Maybe they’re right. Maybe in the future we should dispense with elections and just have an aggressive polling operation. It could easily be organized in such a way as to preserve the drama of the thing. You’d start with a long run-up in which a large handful of candidates rise and fall and a process of triage takes place. This would be followed by an intense few weeks in which various polls are issued daily, hourly even, showing the vacillating fortunes of the remaining candidates as they battle it out for the prize. Finally in the last few days, the polls would narrow excitingly, but the media’s favorite candidate would pull inexorably ahead–stumbling maybe one or twice in the final lap just to give spectators their money’s worth–and then, late at night on the appointed day, the darling of the media gets the nod. Wild cheers at campaign headquarters! The other chap makes his concession speech, and everybody knocks off and wends his weary way home feeling that they’d just been through a great game.

Among the advantages of this system, which I hereby offer the public free and for nothing, is that it would free up 100 million Americans from having to go through the tedious process of actually voting.

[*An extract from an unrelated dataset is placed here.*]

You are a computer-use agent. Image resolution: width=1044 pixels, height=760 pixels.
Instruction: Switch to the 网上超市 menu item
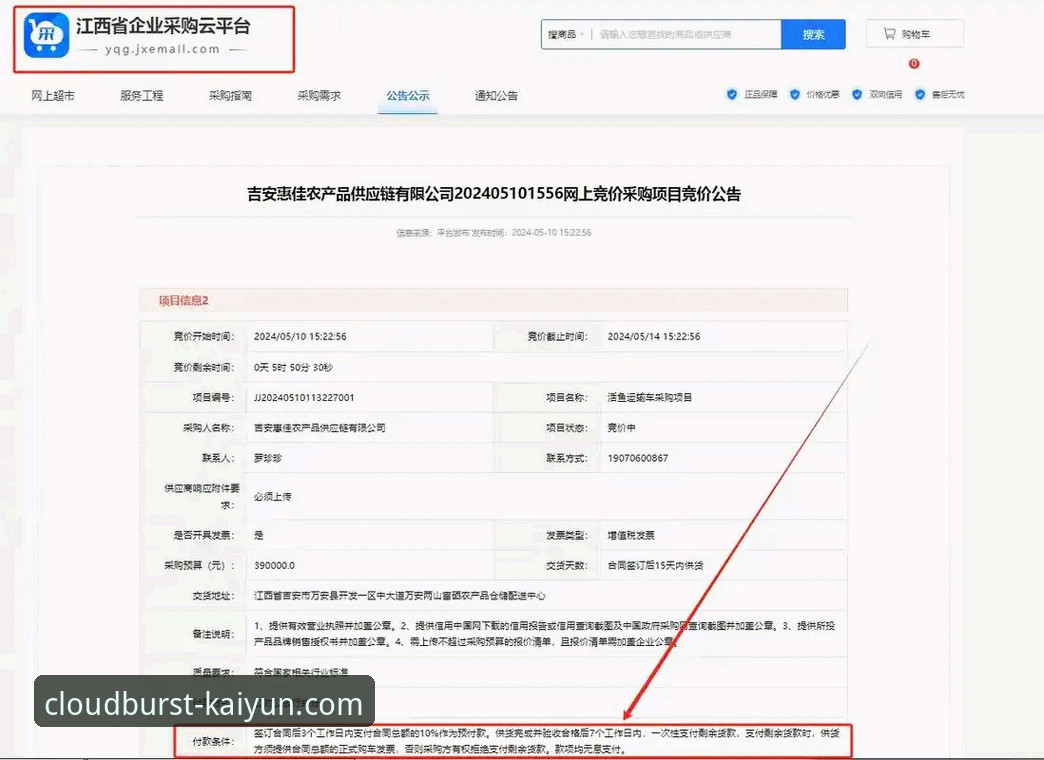pos(52,95)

We wouldn’t have to worry about hanging chads, or all those illiterate slobs–I mean, newly enfranchised voters–who cannot figure out how to fill out the ballot. We could give that small army of elderly election volunteers the day off, and of course we could dispense entirely with all the placards and banners and partisans at polling places around the country. Just think how much we could save by getting rid of the polling machines themselves!

Since the psephological gurus who run the polls already know who is going to win, why bother with the pedestrian process of trudging down to your local school when you can just ask Mr. Gallup [oops, I had “Gallop”] who you were going to vote for and have done with it?

Still, I cling to the romance of the old way of doing elections (as so much else) and that is why I, unlike just about every other person on the island of Manhattan, confess that I still do not know who will win tonight, Barack Obama or John McCain. Messrs. Gallup, Zogby, Rasmussen, et al. may be right, but I am not going to let them spoil it for me.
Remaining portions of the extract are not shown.